Texte fourni:
○ ○ ○ ○

II. Histoire de la dépigmentation
III. Les causes de la dépigmentation
IV. Différentes considérations de la dépigmentation
volontaire
V. Différents produits/molécules utilisés pour la
dépigmentation volontaire
VI. Pratiques et modalités de la dépigmentation
VII. Les conséquences de la dépigmentation
VIII. Approches de solutions
CONCLUSION
INTRODUCTION
Le phénomène de la dépigmentation dans notre pays, même s’il n’est pas aussi vieux
que le monde, se pratique depuis plusieurs années. La dépigmentation est l’éclaircissement de
la peau ou blanchiment de la peau par réduction de la mélanine à l’aide des produits chimiques
utilisés pour couvrir des tâches pour modifier le teint pour des raisons esthétiques. Ces derniers
sont utilisés par voie topique ou par voie générale (injectable le plus souvent). Cette pratique
est retrouvée pratiquement sur tous les continents avec des fréquences variables. Les
prévalences les plus élevées sont observées en Afrique subsaharienne et en Asie. Dans une
étude menée par Peltzer K. et al (2017), la prévalence globale de la dépigmentation dans plus
d’une trentaine de pays était de 24,5%. Elle variait selon les pays, allant de 0% en Turquie à
83,8% en Thaïlande. Plusieurs termes locaux désignent la dépigmentation : Akonti au Togo,
Dorot au Niger et au Burkina Faso, Bojou au Bénin, Kobwakana ou Kopakola au Congo. Au
Mali, la dépigmentation est connue sous le nom de tcha-tcho, et au Sénégal, sous celui de
« xeesal, qui dériverait du mot arabe signifiant décapage. Initialement considérée comme un
phénomène de mode au début des années 1970, cette pratique est devenue au fil du temps un
véritable modèle esthétique chez de nombreuses Africaines et Africains, dont l’impact socio-
économique et sanitaire est considérable. En Afrique sub-saharienne, la Dépigmentation a
longtemps fait l’objet de stigmatisation, en particulier par les mouvements intellectuels qui
voyaient dans cette pratique un complexe d’infériorité vis-à-vis de la peau dite « blanche » du
colonisateur. Pourtant, certaines études montrent que la principale motivation des acteurs était
d’ordre esthétique (Mahé et al. 2004 ; Ly et al. 2007). En effet, la clarté de la peau ainsi que les
rondeurs du corps font partie des canons de beauté de la femme noire africaine. A ce jour,
aucune campagne de sensibilisation n’a été couronnée d’une baisse de la fréquence de cette
pratique. En effet, à Dakar, la fréquence hospitalière des complications dermatologiques de la
dépigmentation a connu une hausse entre 2003 et 2017 (Hanen M’rabet, 2017). Ces campagnes
de sensibilisation restent principalement axées sur l’information, l’éducation et la
communication. Ces dernières, de par leur fréquence, leur morbidité, la mortalité qu’elles
engendrent et leur impact économique constituent un enjeu de santé publique. Après un bref
rappel de la définition et des différentes appellations de la dépigmentation, nous parlerons de
l’histoire de la dépigmentation, ces causes, ensuite nous nous intéresserons aux différentes
considérations volontaires de ce phénomène avec les différents produits utilisés, et enfin, nous
procéderons à une analyse des pratiques, modalités, et conséquences de ce phénomène afin
d’exposer des approches de solutions.

○ ○ ○ ○

Informations extraites:

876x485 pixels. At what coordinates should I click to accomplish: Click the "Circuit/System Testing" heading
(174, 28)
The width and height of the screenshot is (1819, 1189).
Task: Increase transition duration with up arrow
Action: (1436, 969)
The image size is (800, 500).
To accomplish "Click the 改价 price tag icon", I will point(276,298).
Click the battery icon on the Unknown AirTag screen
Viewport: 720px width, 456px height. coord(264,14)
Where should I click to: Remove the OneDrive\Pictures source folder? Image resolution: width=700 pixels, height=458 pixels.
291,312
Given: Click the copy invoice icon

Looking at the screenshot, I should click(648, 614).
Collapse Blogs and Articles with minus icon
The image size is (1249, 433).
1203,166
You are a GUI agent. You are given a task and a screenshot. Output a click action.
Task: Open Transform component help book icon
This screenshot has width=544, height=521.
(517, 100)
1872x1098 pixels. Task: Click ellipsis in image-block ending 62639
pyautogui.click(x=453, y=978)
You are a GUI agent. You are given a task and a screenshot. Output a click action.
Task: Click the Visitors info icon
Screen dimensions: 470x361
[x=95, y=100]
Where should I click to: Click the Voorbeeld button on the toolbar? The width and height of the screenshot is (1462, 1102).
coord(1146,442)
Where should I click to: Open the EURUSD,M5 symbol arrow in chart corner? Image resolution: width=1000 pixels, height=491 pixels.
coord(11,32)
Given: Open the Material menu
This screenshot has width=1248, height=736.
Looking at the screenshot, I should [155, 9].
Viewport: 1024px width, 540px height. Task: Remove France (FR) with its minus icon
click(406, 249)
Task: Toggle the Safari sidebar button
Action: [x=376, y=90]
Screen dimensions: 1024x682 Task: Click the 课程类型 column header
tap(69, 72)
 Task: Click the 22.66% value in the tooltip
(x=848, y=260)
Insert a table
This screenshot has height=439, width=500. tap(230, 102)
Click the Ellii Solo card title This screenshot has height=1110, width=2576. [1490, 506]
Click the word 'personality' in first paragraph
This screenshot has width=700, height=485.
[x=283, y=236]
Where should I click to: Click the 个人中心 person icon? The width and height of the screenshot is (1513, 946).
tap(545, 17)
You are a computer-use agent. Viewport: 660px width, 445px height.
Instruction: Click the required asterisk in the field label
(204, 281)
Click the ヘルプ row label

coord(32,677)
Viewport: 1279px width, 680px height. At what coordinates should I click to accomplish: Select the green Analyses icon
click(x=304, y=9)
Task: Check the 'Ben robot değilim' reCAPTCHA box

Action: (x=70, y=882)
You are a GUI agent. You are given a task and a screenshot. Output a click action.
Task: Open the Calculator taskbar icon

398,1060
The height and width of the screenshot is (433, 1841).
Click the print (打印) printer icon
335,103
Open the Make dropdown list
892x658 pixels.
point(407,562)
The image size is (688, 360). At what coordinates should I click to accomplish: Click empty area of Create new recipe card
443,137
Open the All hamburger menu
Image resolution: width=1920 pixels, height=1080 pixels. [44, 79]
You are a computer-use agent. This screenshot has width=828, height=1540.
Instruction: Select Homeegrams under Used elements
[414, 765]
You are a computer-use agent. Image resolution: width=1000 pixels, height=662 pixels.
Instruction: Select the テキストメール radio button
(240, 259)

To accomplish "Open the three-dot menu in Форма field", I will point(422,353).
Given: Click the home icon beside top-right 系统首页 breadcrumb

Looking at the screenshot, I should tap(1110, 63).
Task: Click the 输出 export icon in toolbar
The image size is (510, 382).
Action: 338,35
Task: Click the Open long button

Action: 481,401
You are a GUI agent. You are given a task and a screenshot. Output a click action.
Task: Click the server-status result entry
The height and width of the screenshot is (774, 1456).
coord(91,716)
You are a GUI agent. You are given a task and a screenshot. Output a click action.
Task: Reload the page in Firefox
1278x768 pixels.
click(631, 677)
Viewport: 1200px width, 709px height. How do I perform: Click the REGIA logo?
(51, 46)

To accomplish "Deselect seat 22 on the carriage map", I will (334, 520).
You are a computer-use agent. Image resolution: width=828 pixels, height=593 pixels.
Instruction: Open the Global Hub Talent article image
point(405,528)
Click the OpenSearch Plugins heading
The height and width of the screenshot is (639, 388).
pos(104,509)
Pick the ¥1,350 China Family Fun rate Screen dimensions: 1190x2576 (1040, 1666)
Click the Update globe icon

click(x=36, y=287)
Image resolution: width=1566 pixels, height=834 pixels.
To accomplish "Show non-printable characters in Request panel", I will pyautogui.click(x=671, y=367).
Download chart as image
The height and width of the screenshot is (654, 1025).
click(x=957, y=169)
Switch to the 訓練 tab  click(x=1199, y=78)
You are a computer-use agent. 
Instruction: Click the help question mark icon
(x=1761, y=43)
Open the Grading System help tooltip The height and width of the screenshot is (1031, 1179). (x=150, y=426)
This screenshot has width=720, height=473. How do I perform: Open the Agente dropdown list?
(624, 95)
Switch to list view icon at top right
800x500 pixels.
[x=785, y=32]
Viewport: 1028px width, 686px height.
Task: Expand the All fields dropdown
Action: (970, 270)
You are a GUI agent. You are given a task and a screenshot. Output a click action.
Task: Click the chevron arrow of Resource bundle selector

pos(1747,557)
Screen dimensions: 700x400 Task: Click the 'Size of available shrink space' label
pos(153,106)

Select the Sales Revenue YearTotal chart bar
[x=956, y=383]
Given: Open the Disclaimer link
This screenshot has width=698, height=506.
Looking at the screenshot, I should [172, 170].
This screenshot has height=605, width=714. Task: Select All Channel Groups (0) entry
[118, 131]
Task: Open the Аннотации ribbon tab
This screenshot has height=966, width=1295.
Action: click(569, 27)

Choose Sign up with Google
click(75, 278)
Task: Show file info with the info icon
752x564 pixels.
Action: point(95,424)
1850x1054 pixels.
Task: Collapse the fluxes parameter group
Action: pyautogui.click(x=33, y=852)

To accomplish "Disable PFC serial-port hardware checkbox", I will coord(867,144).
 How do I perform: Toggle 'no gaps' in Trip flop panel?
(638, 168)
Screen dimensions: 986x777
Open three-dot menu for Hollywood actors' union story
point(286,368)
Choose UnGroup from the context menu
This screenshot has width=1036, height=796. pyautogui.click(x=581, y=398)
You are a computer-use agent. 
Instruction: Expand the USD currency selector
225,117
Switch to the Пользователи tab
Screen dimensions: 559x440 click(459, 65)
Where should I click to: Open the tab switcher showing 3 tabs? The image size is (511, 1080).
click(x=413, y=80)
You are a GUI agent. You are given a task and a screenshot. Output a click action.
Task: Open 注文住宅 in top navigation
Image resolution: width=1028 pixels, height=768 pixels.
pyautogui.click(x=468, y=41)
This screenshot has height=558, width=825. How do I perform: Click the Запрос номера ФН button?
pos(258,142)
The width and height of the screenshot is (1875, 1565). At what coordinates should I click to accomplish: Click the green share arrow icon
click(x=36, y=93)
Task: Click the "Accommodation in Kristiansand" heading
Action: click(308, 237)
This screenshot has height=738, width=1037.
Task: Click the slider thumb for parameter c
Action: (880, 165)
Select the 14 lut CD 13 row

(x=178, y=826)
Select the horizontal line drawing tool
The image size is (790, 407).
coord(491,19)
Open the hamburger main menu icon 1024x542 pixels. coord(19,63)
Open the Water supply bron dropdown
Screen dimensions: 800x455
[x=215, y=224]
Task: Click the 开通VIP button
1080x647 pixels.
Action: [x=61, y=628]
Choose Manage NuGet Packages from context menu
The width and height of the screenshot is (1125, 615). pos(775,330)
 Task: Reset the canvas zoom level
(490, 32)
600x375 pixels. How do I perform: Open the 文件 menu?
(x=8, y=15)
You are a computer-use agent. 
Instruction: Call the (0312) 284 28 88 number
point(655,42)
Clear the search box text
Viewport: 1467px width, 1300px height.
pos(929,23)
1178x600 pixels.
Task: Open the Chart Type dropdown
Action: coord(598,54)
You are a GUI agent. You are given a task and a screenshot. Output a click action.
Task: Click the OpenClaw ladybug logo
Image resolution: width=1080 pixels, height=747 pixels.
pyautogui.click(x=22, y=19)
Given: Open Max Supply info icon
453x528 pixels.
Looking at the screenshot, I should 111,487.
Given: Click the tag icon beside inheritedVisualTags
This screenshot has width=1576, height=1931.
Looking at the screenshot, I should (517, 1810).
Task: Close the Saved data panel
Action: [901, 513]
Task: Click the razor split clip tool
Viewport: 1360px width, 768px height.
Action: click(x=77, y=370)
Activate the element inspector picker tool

○ ○ ○ ○

Pour chacune des affirmations ci-dessous, dites par oui ou par non si elle concorde avec le texte sur la dépigmentation, et citez mot pour mot les termes du texte qui permettent de trancher.
1. Dans l’étude de Peltzer K. et al., la prévalence la plus élevée a été relevée en Thaïlande.
2. Au Mali, la dépigmentation porte le nom de xeesal.
3. Les campagnes de sensibilisation ont entraîné une baisse de la fréquence de la dépigmentation.

Résultat attendu:
1. Oui : « allant de 0% en Turquie à 83,8% en Thaïlande »
2. Non : « Au Mali, la dépigmentation est connue sous le nom de tcha-tcho »
3. Non : « aucune campagne de sensibilisation n’a été couronnée d’une baisse de la fréquence de cette pratique »